Quite possibly you talked with some ML experts and their sense was “linearly”, and it makes sense to roll with that; it also seems quite possible that the thing to do here is have uncertainty over functional forms. That is, maybe the effective horizon scales linearly, or maybe it scales exponentially, or maybe it scales logarithmically, or inverse square root, or whatever. This would help double-check that the assumption of linearity isn’t doing significant work, and if it is, point to a potentially promising avenue of theoretical ML research.
[As a broader point, I think this ‘functional form uncertainty’ is a big deal for my timelines estimates.
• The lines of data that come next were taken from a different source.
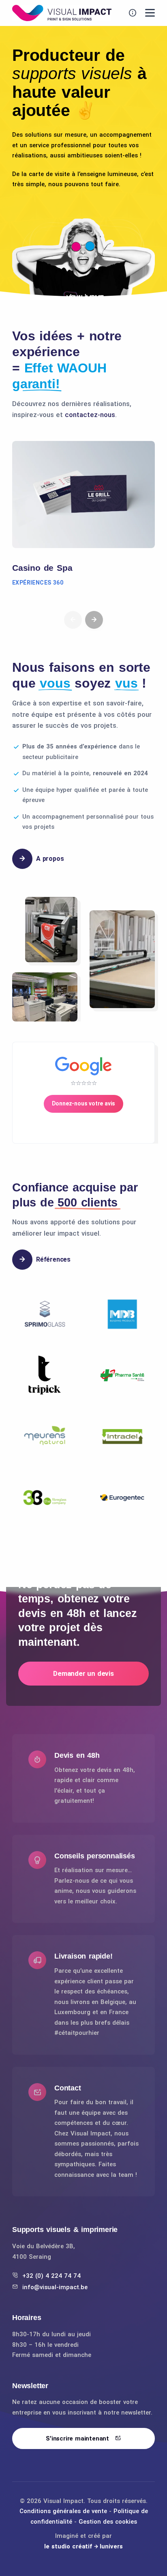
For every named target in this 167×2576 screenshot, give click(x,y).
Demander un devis (83, 1673)
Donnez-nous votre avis (84, 1103)
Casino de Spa (42, 567)
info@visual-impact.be (55, 2286)
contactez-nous (90, 415)
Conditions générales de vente (63, 2511)
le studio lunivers (83, 2546)
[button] (94, 620)
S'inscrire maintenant (78, 2438)
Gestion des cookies (108, 2521)
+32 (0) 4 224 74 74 (51, 2275)
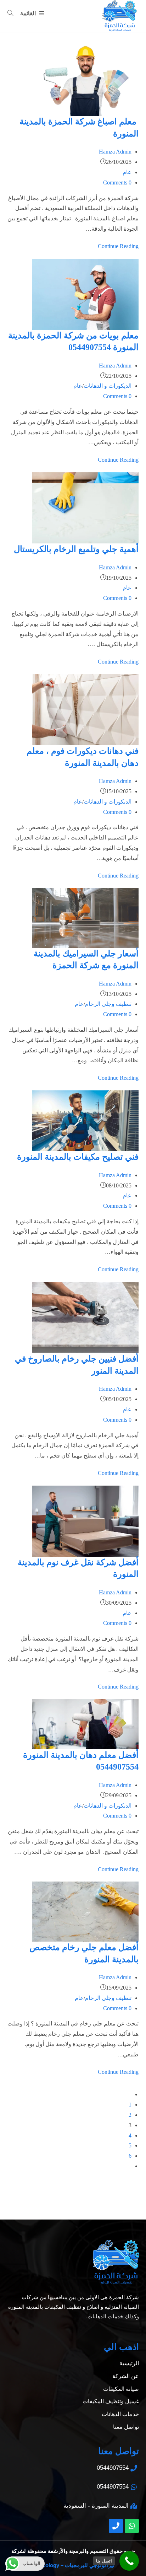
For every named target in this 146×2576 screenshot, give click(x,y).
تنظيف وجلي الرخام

A lot of people (rightfully!) dismissed the standard RL algorithms of 5 years ago for making AGI because of exponential training data requirements, but my sense is that further algorithmic improvement is mostly not “it’s 10% faster” but “the base of the exponent is smaller” or “it’s no longer exponential.”, which might change whether or not it makes sense to dismiss it.]
Thanks! Agree that functional form uncertainty is a big deal here; I think that implicitly this uncertainty is causing me to up-weight Short Horizon Neural Network more than I otherwise would, and also up-weight “Larger than all hypotheses” more than I otherwise would.
With that said, I do predict that in clean artificial cases (which may or may not be relevant), we could demonstrate linear scaling. E.g., consider the case of inserting a frame of static or a blank screen in between every normal frame of an Atari game or StarCraft game—I’d expect that modifying the games in this way would straightforwardly double training computation requirements.
Thanks for sharing this draft! I’m going to try to make lots of different comments as I go along, rather than one huge comment.
[edit: page 10 calls this the “most important thread of further research”; the downside of writing as I go! For posterity’s sake, I’ll leave the comment.]
Pages 8 and 9 of part 1 talk about “effective horizon length”, and make the claim:
I’m curious where ‘linearly’ came from; my sense is that “effective horizon length” is the equivalent of “optimal batch size”, which I would have expected to be a weirder function of training data size than ‘linear’. I don’t have a great handle on the ML theory here, tho, and it might be substantially different between classification (where I can make batch-of-the-envelope estimates for this sort of thing) and RL (where it feels like it’s a component of a much trickier system with harder-to-predict connections).
Quite possibly you talked with some ML experts and their sense was “linearly”, and it makes sense to roll with that; it also seems quite possible that the thing to do here is have uncertainty over functional forms. That is, maybe the effective horizon scales linearly, or maybe it scales exponentially, or maybe it scales logarithmically, or inverse square root, or whatever. This would help double-check that the assumption of linearity isn’t doing significant work, and if it is, point to a potentially promising avenue of theoretical ML research.
[As a broader point, I think this ‘functional form uncertainty’ is a big deal for my timelines estimates. A lot of people (rightfully!) dismissed the standard RL algorithms of 5 years ago for making AGI because of exponential training data requirements, but my sense is that further algorithmic improvement is mostly not “it’s 10% faster” but “the base of the exponent is smaller” or “it’s no longer exponential.”, which might change whether or not it makes sense to dismiss it.]
Thanks! Agree that functional form uncertainty is a big deal here; I think that implicitly this uncertainty is causing me to up-weight Short Horizon Neural Network more than I otherwise would, and also up-weight “Larger than all hypotheses” more than I otherwise would.
With that said, I do predict that in clean artificial cases (which may or may not be relevant), we could demonstrate linear scaling. E.g., consider the case of inserting a frame of static or a blank screen in between every normal frame of an Atari game or StarCraft game—I’d expect that modifying the games in this way would straightforwardly double training computation requirements.